# WORK REQUIRED:
Quote the stretch of the listing from the line containing "Open the 200 guests selector" through the line containing "Action: click(x=426, y=100)", both included, reproducing every line without change.

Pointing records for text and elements

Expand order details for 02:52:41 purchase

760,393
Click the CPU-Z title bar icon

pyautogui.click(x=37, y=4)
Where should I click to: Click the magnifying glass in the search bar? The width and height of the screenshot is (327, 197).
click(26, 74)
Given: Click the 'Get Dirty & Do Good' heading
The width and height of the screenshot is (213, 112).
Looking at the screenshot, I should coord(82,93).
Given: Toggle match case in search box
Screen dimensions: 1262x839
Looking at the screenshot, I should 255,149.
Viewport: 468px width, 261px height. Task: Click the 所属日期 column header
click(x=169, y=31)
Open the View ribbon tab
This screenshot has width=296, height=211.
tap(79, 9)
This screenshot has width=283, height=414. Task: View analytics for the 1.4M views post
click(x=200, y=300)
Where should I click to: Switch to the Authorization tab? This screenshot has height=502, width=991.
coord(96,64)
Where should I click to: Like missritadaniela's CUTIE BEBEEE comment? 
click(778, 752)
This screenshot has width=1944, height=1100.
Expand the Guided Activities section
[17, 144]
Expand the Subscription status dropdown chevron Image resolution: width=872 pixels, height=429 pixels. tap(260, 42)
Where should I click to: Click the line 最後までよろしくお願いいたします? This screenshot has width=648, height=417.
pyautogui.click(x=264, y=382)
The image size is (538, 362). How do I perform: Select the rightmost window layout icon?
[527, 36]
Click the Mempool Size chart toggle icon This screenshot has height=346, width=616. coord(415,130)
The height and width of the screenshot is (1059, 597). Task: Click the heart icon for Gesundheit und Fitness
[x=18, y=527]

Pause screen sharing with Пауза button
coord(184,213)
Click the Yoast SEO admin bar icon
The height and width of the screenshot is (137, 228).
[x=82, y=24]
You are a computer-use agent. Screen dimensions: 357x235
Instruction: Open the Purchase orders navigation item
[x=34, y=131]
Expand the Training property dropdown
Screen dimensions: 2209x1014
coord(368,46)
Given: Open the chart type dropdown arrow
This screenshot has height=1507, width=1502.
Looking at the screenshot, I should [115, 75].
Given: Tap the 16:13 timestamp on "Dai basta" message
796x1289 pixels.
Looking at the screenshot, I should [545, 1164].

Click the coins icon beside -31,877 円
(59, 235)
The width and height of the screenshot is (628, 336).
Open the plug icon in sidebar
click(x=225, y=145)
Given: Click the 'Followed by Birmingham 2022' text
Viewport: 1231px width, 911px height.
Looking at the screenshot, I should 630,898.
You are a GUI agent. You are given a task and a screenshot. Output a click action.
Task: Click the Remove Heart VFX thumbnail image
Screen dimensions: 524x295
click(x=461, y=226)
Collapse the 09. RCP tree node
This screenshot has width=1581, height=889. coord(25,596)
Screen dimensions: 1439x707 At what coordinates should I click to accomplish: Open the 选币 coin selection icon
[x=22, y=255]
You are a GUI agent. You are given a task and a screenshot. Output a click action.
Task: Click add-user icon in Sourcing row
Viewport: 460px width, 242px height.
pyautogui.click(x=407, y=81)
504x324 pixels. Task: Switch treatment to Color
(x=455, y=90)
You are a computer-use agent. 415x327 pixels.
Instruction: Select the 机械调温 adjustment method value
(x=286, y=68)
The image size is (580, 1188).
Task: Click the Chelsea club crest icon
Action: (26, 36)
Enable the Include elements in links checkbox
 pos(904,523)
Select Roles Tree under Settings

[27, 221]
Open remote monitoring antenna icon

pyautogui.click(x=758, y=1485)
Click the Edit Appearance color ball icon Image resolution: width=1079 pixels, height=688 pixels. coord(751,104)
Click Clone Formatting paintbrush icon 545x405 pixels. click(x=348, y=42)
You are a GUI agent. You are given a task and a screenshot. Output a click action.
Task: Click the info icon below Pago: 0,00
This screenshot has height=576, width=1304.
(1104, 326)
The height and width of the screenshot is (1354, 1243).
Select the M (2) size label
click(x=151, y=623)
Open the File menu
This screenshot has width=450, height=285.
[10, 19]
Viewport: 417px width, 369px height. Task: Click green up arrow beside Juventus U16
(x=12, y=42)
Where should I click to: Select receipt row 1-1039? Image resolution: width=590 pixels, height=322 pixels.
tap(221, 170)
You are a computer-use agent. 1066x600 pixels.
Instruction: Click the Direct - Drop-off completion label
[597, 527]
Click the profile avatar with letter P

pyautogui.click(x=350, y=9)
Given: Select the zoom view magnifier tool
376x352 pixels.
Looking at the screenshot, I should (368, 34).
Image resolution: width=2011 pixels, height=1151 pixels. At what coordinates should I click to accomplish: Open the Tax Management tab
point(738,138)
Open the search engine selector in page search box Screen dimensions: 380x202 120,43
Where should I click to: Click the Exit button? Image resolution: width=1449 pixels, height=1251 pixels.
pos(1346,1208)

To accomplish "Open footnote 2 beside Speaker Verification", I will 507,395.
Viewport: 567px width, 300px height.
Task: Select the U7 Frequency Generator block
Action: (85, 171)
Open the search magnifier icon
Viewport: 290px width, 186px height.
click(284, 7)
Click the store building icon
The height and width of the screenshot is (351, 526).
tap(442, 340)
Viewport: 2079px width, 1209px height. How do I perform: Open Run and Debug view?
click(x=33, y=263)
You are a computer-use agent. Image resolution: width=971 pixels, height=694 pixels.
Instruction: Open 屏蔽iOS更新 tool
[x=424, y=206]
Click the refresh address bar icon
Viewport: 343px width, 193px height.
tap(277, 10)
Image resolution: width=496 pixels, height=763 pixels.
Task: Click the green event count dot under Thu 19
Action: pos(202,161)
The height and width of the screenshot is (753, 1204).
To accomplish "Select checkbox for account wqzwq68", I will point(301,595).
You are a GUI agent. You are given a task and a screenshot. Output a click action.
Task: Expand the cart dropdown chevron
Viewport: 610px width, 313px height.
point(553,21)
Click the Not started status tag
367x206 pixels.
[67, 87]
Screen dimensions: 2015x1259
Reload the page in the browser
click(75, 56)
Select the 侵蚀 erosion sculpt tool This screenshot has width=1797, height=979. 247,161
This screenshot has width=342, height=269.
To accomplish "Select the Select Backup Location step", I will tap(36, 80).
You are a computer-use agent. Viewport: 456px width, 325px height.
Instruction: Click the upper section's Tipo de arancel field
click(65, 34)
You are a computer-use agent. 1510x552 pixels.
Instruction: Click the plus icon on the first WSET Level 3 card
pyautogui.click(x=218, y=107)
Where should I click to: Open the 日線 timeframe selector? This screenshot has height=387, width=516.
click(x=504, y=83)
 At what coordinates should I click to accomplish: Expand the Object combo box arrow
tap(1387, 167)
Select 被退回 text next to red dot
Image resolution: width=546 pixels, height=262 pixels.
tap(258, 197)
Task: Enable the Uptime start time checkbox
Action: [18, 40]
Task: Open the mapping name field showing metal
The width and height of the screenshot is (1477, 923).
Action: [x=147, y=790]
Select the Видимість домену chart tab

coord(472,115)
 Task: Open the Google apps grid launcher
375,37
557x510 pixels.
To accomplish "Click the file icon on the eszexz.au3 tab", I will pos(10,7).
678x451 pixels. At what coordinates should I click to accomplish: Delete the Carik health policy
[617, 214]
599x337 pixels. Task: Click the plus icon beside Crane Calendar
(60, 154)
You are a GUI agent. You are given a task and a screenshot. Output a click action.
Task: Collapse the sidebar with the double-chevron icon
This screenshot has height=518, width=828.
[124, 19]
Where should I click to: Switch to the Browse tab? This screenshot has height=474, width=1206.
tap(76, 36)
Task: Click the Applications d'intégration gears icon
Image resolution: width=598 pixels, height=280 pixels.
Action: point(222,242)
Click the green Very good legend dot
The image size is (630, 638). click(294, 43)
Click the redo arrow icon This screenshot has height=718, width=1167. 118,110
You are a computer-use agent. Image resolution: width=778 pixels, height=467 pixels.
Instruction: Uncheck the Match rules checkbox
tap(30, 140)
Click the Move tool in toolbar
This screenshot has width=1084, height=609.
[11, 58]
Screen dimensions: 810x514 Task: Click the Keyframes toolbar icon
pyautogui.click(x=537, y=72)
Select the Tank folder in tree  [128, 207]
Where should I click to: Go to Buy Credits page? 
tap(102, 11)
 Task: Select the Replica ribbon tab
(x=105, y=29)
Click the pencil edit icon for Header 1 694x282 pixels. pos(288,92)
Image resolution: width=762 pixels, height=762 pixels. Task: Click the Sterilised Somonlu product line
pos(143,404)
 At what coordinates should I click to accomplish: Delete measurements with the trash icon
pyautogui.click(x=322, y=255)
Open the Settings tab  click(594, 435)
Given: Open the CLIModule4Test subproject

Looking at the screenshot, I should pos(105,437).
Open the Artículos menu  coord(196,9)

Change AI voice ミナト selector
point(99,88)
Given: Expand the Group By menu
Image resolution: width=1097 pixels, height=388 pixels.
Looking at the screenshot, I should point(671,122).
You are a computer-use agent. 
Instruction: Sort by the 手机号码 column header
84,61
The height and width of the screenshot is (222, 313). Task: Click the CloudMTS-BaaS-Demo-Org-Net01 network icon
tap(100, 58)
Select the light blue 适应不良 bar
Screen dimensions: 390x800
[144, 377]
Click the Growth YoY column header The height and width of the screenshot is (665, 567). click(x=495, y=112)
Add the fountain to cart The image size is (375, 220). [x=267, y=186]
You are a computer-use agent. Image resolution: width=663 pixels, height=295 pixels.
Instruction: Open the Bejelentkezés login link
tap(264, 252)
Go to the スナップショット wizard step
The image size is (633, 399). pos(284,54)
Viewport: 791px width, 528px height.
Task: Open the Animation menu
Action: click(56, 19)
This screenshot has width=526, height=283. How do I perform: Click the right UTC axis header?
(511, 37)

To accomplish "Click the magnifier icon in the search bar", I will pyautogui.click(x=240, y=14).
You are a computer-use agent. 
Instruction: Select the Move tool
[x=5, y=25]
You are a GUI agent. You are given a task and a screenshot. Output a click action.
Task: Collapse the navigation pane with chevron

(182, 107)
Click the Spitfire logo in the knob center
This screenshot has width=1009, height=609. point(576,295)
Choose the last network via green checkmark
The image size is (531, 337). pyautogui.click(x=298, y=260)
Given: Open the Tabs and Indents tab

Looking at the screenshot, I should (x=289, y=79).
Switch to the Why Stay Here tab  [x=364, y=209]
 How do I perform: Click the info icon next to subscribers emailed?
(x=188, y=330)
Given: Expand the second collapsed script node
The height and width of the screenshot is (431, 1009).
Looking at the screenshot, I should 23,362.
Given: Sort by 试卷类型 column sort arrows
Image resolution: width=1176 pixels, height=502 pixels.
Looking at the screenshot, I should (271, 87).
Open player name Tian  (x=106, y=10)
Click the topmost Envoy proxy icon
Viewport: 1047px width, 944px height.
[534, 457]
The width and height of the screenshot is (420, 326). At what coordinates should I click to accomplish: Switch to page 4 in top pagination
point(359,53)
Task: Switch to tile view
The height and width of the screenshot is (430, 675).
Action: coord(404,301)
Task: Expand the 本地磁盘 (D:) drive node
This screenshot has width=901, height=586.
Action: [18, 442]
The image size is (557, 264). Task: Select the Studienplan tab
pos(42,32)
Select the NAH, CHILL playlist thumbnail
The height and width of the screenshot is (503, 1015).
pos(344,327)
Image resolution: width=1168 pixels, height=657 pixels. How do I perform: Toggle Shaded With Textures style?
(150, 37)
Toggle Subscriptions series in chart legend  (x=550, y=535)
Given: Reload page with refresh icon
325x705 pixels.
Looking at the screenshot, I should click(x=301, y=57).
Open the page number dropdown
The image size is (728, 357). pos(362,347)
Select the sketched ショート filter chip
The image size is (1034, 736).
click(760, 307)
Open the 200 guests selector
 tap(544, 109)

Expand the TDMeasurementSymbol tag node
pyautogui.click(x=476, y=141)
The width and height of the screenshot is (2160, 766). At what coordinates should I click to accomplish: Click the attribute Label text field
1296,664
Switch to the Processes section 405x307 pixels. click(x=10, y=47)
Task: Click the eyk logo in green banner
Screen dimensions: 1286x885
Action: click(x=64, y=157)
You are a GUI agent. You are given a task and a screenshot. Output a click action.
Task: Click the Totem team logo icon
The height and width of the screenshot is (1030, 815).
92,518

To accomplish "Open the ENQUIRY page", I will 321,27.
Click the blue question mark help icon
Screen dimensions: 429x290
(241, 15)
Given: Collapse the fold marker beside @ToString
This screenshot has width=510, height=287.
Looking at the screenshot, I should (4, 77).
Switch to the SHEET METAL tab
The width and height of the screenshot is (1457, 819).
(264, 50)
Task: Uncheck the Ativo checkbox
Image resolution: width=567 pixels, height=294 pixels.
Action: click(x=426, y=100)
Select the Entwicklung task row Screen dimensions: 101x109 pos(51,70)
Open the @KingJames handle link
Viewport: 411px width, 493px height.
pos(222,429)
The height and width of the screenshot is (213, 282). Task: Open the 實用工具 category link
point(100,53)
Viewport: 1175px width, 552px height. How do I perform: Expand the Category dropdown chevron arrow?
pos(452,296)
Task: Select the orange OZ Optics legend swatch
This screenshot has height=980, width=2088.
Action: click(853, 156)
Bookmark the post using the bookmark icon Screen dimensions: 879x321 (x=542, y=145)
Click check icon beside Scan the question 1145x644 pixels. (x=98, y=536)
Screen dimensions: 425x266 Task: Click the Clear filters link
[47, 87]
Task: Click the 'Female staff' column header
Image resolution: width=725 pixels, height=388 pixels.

# RESULT BELOW:
Open the 200 guests selector
 tap(544, 109)

Expand the TDMeasurementSymbol tag node
pyautogui.click(x=476, y=141)
The width and height of the screenshot is (2160, 766). At what coordinates should I click to accomplish: Click the attribute Label text field
1296,664
Switch to the Processes section 405x307 pixels. click(x=10, y=47)
Task: Click the eyk logo in green banner
Screen dimensions: 1286x885
Action: click(x=64, y=157)
You are a GUI agent. You are given a task and a screenshot. Output a click action.
Task: Click the Totem team logo icon
The height and width of the screenshot is (1030, 815).
92,518

To accomplish "Open the ENQUIRY page", I will 321,27.
Click the blue question mark help icon
Screen dimensions: 429x290
(241, 15)
Given: Collapse the fold marker beside @ToString
This screenshot has width=510, height=287.
Looking at the screenshot, I should (4, 77).
Switch to the SHEET METAL tab
The width and height of the screenshot is (1457, 819).
(264, 50)
Task: Uncheck the Ativo checkbox
Image resolution: width=567 pixels, height=294 pixels.
Action: click(x=426, y=100)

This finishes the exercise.